═════ Input for this task
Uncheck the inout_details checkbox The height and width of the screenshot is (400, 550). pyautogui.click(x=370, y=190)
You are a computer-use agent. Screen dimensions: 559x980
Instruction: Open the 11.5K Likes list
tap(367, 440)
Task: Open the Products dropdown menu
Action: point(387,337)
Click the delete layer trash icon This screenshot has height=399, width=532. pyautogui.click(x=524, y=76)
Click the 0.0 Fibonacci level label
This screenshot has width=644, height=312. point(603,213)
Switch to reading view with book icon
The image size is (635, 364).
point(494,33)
══════════
### What you have to do
Write out, exactly as they appear, the lines from the one containing "Instruction: Open the 11.5K Likes list" through the last line of the records above, both included, and nothing more.

### Task response
Instruction: Open the 11.5K Likes list
tap(367, 440)
Task: Open the Products dropdown menu
Action: point(387,337)
Click the delete layer trash icon This screenshot has height=399, width=532. pyautogui.click(x=524, y=76)
Click the 0.0 Fibonacci level label
This screenshot has width=644, height=312. point(603,213)
Switch to reading view with book icon
The image size is (635, 364).
point(494,33)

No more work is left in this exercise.